PROVIDED INFORMATION.
_____

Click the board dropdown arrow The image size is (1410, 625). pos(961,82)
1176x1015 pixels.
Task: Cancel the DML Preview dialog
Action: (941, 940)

_____

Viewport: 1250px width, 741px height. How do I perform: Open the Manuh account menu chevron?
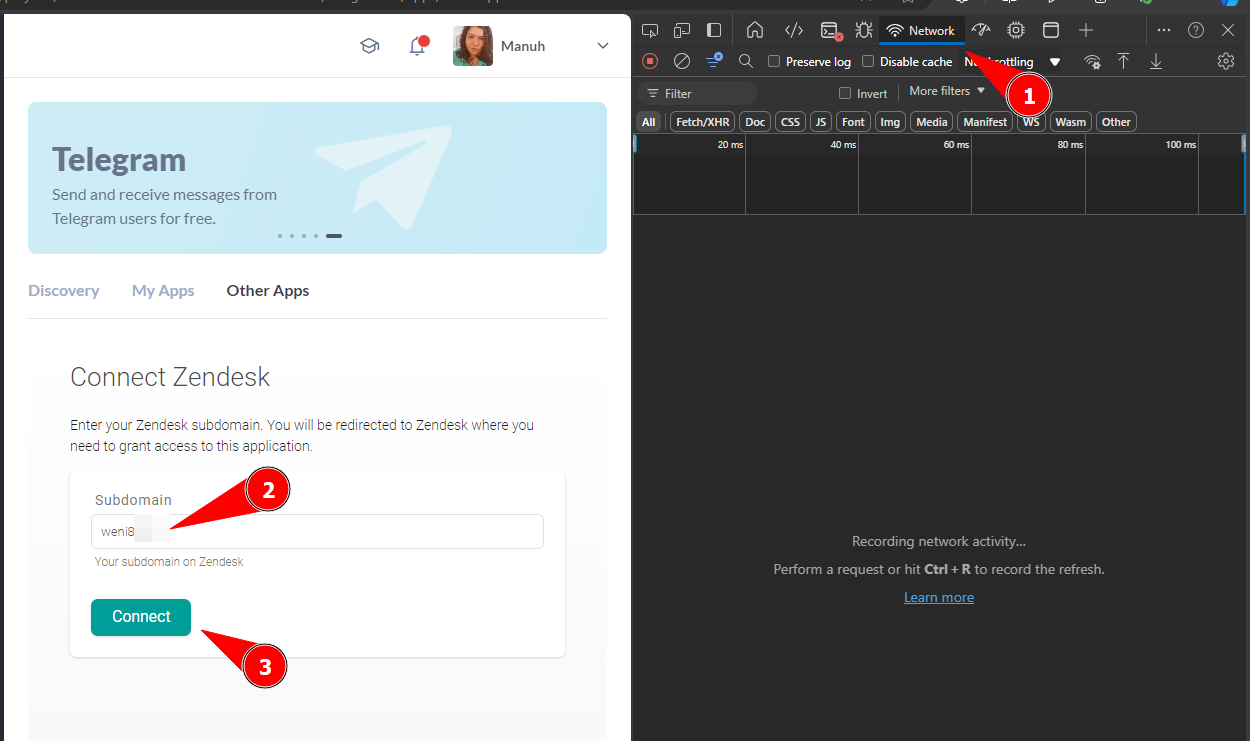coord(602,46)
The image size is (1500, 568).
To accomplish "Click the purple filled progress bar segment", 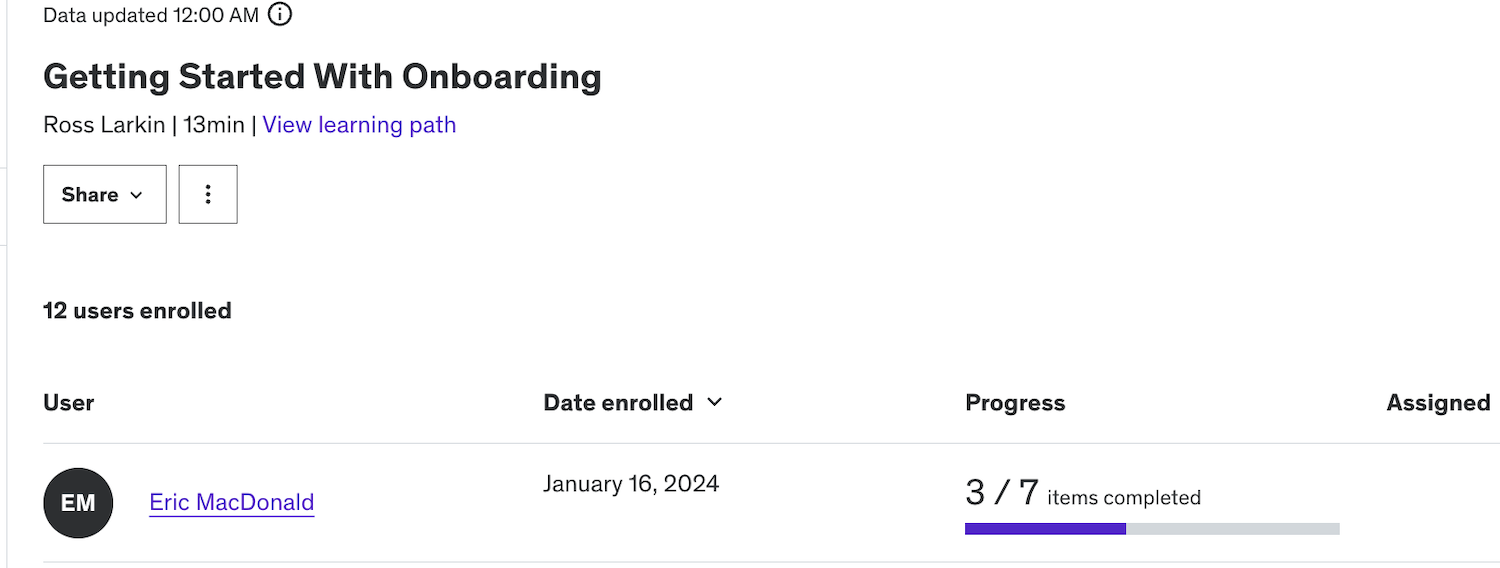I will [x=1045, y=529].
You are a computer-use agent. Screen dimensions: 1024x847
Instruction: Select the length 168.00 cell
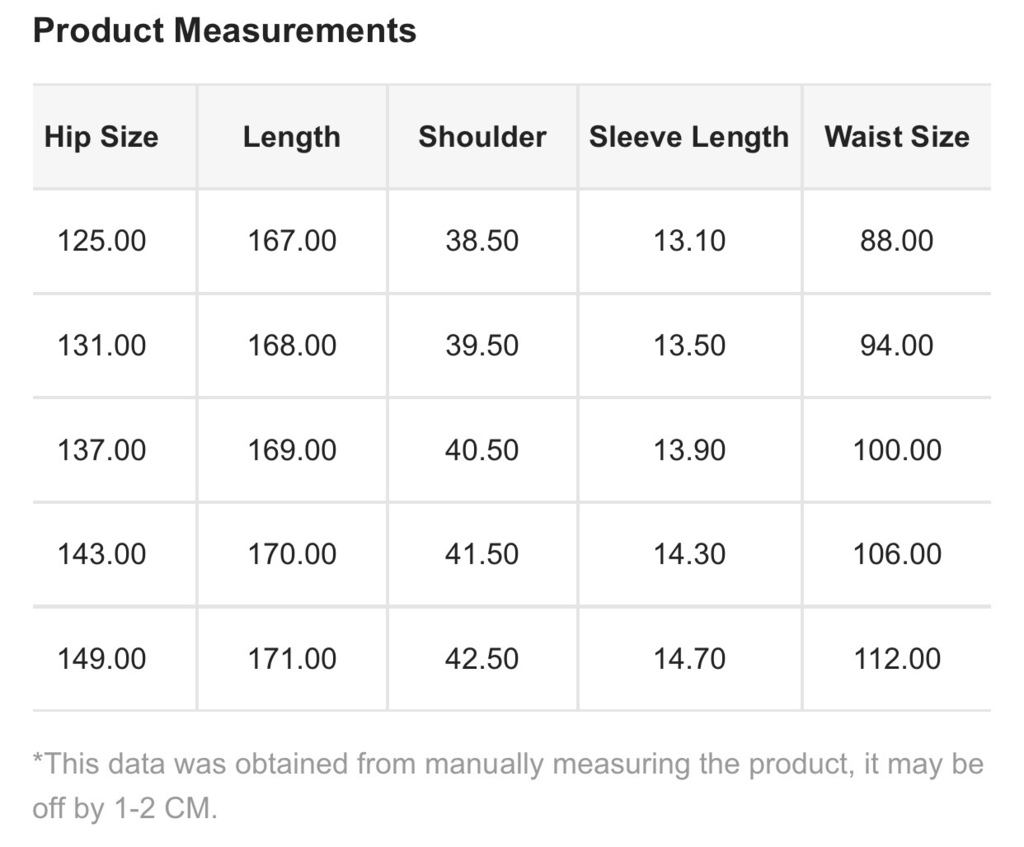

_____

TASK TO COMPLETE. Retype only the lines above between the line with "You are a computer-use" and the line with "Instruction: Select the length 168.00 cell", counting those two lines as well, and keep every character as it is.

RESPONSE TO THIS TASK.
You are a computer-use agent. Screen dimensions: 1024x847
Instruction: Select the length 168.00 cell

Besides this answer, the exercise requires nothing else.